[Exercise data]
________________________

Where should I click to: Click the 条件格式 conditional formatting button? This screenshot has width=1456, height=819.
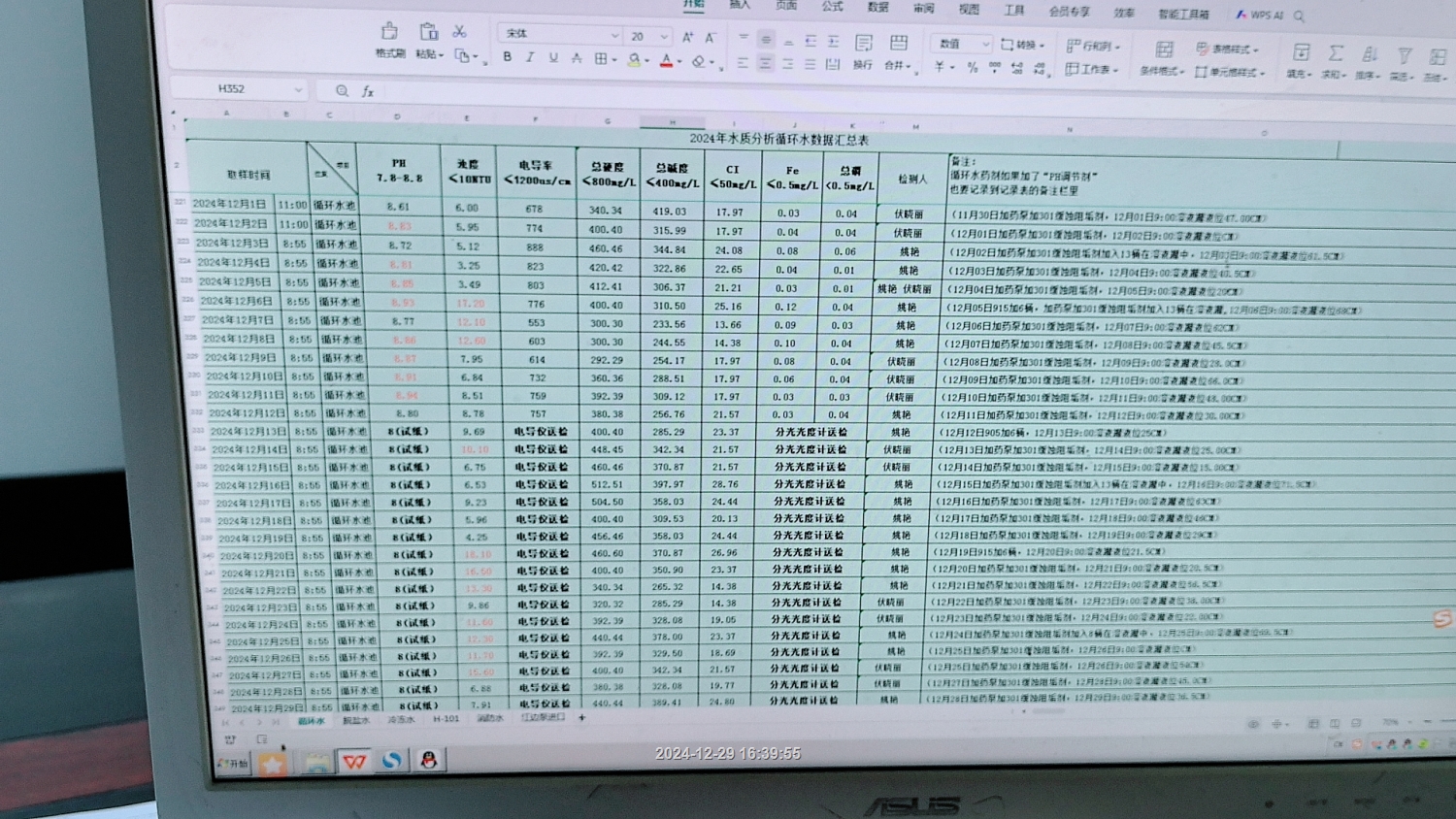point(1161,56)
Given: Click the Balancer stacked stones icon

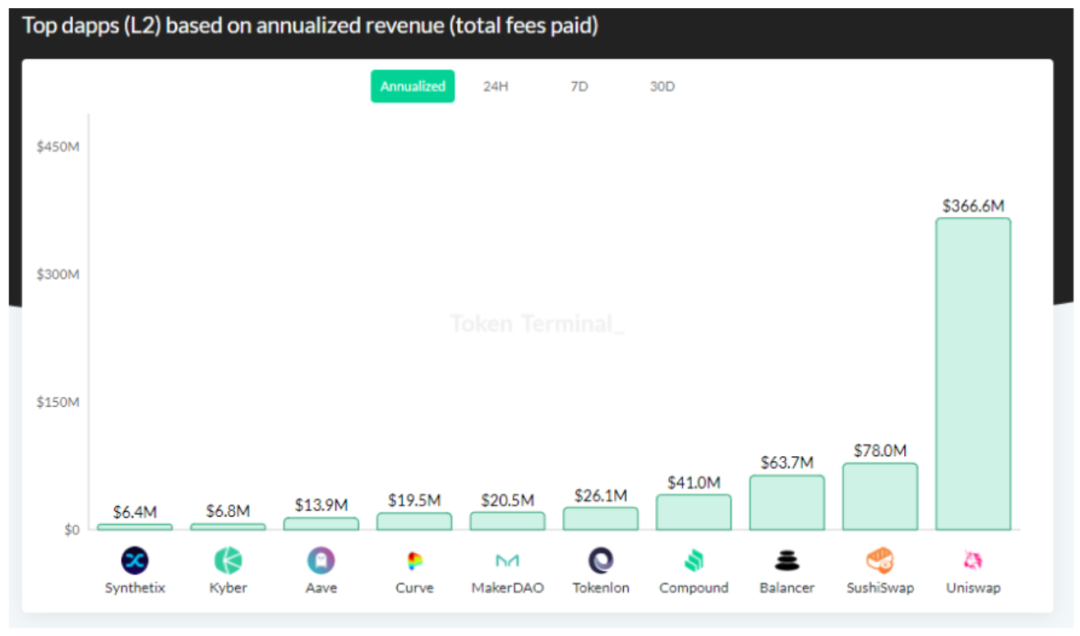Looking at the screenshot, I should point(787,560).
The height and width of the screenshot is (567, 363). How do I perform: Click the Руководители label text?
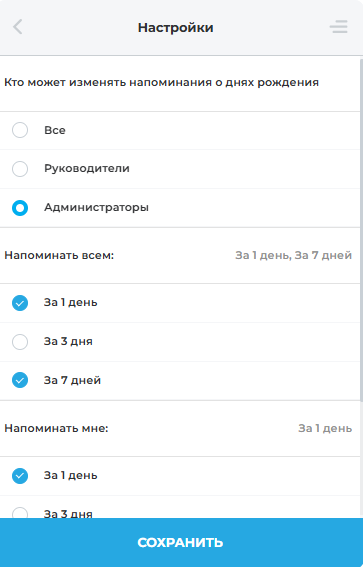(x=87, y=169)
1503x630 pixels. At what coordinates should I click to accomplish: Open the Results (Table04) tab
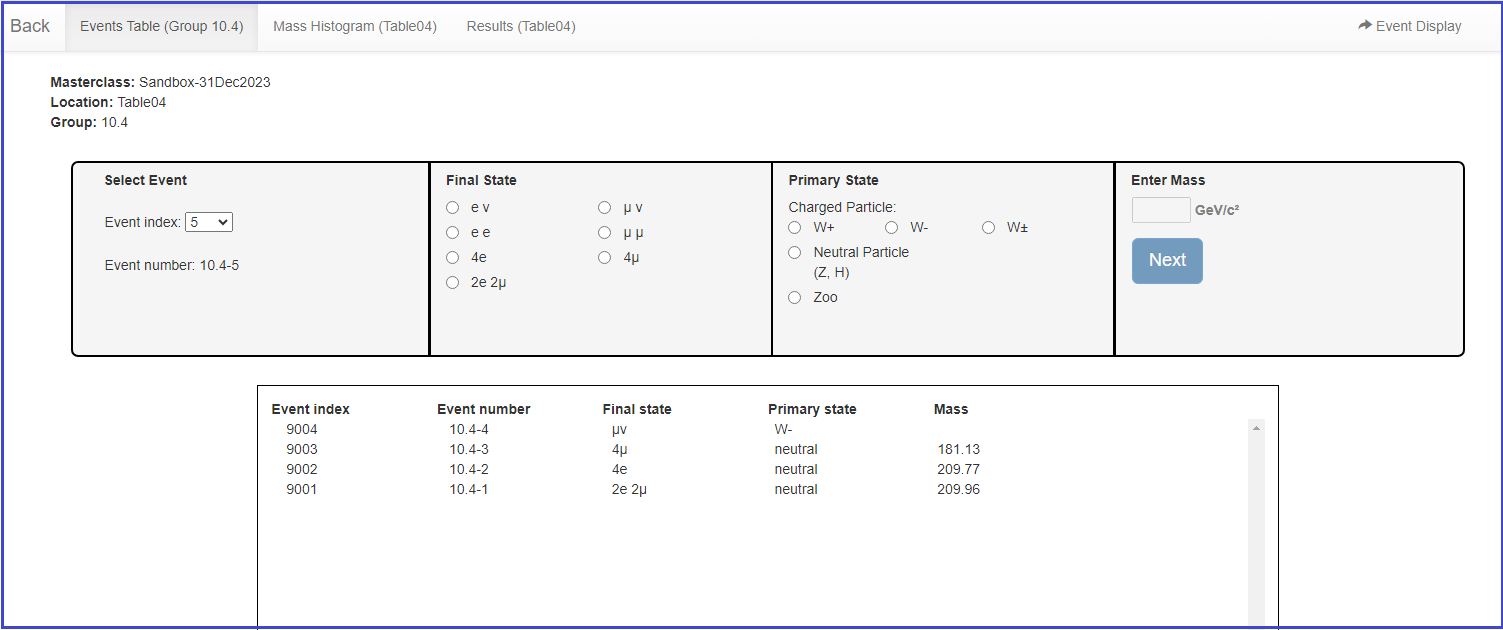(x=520, y=27)
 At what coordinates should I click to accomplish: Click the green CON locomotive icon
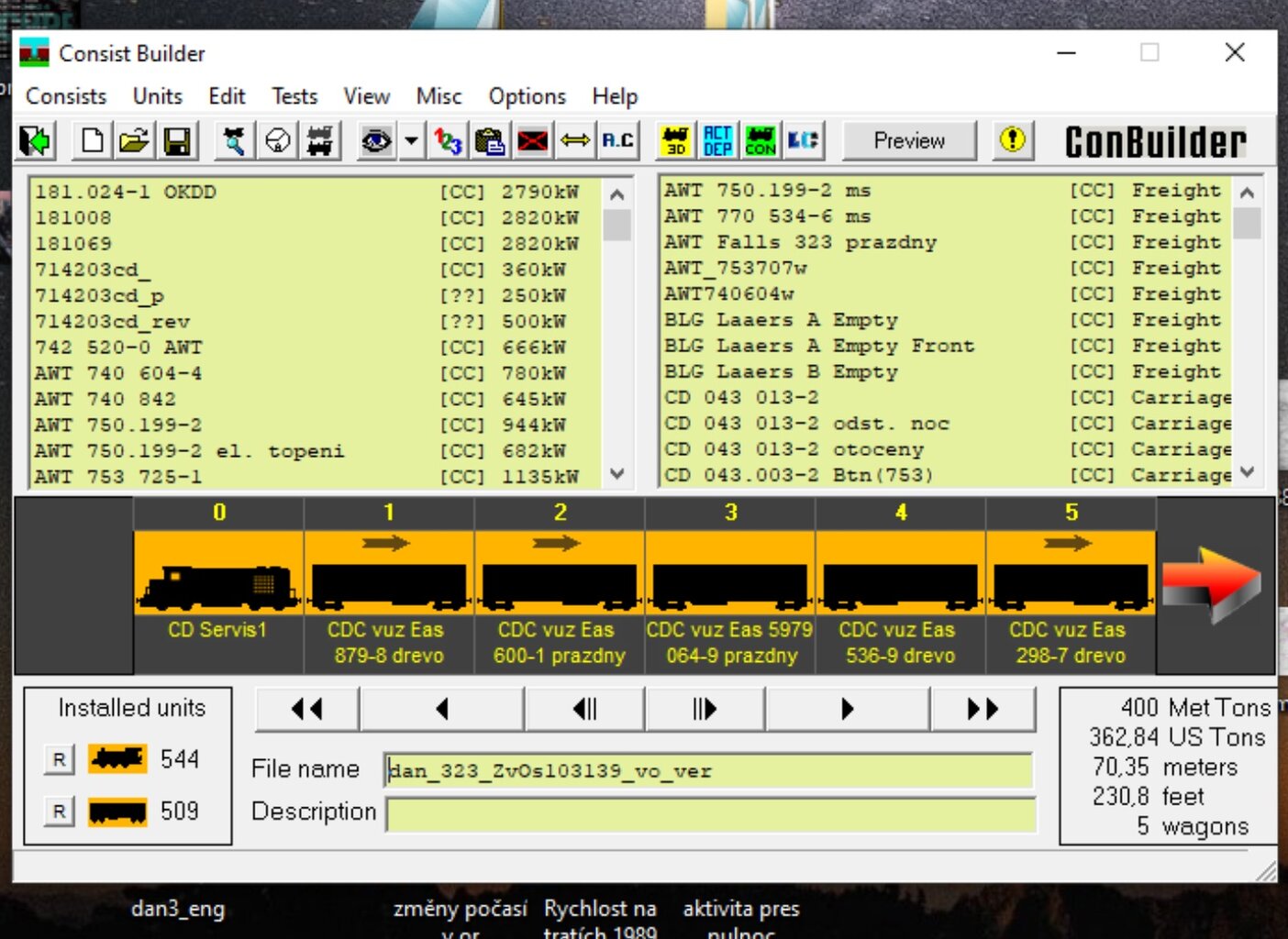point(760,141)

________________________

[Problem details]
Please set down the whole listing exactly, apart from the pictures.

[Written solution]
Where should I click to: Click the 条件格式 conditional formatting button? This screenshot has width=1456, height=819.
point(1161,56)
Given: Click the Balancer stacked stones icon

Looking at the screenshot, I should point(787,560).
The height and width of the screenshot is (567, 363). How do I perform: Click the Руководители label text?
(x=87, y=169)
1503x630 pixels. At what coordinates should I click to accomplish: Open the Results (Table04) tab
(x=520, y=27)
 At what coordinates should I click to accomplish: Click the green CON locomotive icon
point(760,141)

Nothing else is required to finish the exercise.